INFORMATION PROVIDED START

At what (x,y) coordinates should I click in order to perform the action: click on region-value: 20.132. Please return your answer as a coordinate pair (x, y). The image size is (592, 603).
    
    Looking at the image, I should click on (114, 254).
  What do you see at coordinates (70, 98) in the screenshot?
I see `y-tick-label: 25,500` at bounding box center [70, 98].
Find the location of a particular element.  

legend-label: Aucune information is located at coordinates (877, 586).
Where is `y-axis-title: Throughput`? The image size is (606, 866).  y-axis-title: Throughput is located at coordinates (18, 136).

INFORMATION PROVIDED END
INFORMATION PROVIDED START

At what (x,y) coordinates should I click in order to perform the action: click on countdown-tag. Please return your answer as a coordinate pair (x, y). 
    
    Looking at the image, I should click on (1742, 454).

INFORMATION PROVIDED END

*TO-DO ITEM*
Rewrite the entries starting at the line containing "Find the location of a particular element." and ending at the line containing "coordinates (18, 136).", changing "particular element" to "specific element" and leaving everything else unchanged. Return only those lines.

*EXPECTED ANSWER*
Find the location of a specific element.  

legend-label: Aucune information is located at coordinates (877, 586).
Where is `y-axis-title: Throughput`? The image size is (606, 866).  y-axis-title: Throughput is located at coordinates (18, 136).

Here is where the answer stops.